The paper tackles the problem of selecting representative earthquake ground-motion spectra for engineering design by developing an unsupervised machine learning algorithm that uses an autoencoder to discover latent features and combine them with traditional intensity measures for clustering. The method is validated on synthetic and field datasets, showing excellent performance compared to a benchmark seismic hazard analysis.

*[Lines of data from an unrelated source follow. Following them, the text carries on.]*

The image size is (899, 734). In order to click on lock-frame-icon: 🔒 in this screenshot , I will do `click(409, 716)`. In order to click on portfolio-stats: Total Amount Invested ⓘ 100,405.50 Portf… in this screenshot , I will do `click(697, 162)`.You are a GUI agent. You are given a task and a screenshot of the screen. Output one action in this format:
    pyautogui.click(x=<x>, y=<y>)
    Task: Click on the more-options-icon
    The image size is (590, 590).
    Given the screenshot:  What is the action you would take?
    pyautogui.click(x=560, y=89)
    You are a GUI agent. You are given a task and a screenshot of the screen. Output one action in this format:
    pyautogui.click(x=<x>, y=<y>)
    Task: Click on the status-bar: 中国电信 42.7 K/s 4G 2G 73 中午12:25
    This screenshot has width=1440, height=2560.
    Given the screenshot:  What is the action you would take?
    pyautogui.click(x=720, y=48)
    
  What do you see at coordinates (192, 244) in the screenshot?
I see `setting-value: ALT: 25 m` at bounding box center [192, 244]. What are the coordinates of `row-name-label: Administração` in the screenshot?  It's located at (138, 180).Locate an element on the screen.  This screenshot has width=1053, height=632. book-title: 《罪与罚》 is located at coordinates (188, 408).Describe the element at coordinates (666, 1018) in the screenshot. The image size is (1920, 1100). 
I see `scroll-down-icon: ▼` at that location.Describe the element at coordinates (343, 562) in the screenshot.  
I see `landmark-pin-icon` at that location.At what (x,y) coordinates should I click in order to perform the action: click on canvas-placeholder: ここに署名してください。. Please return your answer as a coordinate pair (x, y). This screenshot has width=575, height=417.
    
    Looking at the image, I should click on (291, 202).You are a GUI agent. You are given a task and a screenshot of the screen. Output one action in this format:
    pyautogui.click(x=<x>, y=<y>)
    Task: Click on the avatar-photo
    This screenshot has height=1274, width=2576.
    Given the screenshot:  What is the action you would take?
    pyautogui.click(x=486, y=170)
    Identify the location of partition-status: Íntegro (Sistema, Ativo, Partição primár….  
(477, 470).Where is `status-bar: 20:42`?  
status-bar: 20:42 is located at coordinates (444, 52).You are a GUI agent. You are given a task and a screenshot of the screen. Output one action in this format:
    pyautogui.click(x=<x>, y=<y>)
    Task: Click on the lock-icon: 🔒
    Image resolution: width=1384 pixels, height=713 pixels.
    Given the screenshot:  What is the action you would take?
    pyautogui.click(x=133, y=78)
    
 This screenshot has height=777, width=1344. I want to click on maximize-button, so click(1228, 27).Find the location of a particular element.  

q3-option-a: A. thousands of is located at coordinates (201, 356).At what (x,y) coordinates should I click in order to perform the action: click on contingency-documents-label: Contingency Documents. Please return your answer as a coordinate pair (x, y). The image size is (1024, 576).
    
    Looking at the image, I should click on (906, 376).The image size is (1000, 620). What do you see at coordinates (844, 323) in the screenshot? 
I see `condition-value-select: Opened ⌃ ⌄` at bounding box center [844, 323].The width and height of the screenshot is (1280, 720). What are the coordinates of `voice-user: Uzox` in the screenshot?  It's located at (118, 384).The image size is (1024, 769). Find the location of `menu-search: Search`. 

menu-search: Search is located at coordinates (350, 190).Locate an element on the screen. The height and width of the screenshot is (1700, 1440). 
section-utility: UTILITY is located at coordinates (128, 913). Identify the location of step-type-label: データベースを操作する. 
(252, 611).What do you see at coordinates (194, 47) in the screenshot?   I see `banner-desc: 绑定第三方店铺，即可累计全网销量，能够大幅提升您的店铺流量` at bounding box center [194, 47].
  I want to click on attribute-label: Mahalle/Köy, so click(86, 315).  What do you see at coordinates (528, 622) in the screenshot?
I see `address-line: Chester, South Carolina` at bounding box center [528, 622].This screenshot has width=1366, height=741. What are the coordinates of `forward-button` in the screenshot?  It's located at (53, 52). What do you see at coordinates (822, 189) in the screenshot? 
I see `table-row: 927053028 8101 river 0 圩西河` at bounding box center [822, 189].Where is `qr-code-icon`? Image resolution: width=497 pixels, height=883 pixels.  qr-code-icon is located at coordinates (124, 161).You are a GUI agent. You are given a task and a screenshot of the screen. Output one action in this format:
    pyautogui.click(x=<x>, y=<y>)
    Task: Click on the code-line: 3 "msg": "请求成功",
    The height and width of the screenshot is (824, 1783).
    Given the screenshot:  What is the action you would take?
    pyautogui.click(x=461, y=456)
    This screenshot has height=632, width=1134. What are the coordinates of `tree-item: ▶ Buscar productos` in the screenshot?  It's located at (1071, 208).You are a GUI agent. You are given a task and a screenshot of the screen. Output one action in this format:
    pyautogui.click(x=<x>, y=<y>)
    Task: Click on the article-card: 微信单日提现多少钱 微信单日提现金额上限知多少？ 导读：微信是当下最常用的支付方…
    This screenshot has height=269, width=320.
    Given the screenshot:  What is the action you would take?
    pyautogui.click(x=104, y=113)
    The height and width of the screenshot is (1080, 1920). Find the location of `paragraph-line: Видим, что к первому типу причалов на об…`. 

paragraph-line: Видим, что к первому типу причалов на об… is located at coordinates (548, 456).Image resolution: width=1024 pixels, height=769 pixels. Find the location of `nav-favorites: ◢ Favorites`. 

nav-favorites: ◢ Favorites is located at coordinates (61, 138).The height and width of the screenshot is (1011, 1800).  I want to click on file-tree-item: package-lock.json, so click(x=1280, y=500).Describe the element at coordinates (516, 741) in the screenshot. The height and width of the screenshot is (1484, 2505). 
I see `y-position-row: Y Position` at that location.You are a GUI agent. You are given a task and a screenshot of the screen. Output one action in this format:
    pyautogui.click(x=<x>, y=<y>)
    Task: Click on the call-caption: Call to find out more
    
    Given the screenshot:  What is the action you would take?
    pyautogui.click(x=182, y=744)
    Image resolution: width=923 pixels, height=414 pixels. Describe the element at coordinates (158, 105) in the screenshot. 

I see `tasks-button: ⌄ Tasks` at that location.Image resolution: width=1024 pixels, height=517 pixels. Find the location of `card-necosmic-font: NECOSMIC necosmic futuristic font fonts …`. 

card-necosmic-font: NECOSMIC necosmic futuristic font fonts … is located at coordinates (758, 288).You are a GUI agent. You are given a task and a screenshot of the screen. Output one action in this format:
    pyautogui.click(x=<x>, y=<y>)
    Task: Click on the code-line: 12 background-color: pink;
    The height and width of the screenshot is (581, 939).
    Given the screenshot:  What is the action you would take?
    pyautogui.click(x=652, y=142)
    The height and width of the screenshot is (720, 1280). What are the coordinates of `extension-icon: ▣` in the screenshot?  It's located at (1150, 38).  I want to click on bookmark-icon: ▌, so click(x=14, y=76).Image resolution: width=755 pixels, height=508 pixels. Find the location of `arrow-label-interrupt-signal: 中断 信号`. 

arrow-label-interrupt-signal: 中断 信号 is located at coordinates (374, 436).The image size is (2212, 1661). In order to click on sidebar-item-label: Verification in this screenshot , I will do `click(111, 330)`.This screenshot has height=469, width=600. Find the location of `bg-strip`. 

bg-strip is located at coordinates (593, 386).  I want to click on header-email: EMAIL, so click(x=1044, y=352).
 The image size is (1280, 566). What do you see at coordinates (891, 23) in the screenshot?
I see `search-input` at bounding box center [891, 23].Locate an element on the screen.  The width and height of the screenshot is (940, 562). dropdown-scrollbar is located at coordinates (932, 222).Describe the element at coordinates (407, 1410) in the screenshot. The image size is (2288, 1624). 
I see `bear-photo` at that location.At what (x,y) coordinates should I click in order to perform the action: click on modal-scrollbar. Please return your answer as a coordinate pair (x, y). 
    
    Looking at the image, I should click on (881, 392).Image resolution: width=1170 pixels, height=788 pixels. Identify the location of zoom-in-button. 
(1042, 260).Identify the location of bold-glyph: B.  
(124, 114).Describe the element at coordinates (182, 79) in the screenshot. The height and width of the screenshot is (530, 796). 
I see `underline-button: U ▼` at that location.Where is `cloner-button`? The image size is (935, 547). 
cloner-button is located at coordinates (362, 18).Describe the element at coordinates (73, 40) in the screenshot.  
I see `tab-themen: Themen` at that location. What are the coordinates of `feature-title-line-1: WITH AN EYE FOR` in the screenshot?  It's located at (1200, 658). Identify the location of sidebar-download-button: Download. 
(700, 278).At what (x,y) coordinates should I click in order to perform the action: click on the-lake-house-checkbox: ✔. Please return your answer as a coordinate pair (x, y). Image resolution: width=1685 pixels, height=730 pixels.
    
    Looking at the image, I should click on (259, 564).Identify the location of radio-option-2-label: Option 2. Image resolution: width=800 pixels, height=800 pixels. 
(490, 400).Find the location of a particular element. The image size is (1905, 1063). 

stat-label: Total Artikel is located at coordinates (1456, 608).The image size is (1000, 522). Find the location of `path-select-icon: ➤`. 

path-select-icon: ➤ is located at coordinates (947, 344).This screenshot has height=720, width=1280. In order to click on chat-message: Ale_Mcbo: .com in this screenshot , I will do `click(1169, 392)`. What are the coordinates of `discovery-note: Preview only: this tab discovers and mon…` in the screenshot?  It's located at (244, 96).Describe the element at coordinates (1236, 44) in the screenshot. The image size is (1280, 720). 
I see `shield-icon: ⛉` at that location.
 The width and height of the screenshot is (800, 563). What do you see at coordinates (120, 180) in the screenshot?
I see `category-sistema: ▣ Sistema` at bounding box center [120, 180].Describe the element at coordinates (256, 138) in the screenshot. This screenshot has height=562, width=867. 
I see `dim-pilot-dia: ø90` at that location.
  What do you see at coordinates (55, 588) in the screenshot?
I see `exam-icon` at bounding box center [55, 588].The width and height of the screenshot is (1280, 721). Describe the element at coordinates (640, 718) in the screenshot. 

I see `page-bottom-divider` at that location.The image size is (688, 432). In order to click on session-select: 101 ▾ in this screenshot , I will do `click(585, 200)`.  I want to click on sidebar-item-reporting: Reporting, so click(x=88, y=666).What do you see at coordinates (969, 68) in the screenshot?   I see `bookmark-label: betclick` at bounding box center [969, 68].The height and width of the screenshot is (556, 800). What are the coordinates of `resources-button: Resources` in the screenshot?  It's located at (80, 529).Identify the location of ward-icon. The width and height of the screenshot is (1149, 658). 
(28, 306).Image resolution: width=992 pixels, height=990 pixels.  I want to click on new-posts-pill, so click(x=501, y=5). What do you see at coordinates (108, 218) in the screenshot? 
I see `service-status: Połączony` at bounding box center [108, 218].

Clustering analysis of sequence data continues to address many applications in engineering design, aided with the rapid growth of machine learning in applied science. This paper presents an unsupervised machine learning algorithm to extract defining characteristics of earthquake ground-motion spectra, also called latent features, to aid in ground-motion selection (GMS). In this context, a latent feature is a low-dimensional machine-discovered spectral characteristic learned through nonlinear relationships of a neural network autoencoder. Machine discovered latent features can be combined with traditionally defined intensity measures and clustering can be performed to select a representative subgroup from a large ground-motion suite. The objective of efficient GMS is to choose characteristic records representative of what the structure will probabilistically experience in its lifetime. Three examples are presented to validate this approach, including the use of synthetic and field recorded ground-motion datasets. The presented deep embedding clustering of ground-motion spectra has three main advantages: 1. defining characteristics the represent the sparse spectral content of ground-motions are discovered efficiently through training of the autoencoder, 2. domain knowledge is incorporated into the machine learning framework with conditional variables in the deep embedding scheme, and 3. method exhibits excellent performance when compared to a benchmark seismic hazard analysis.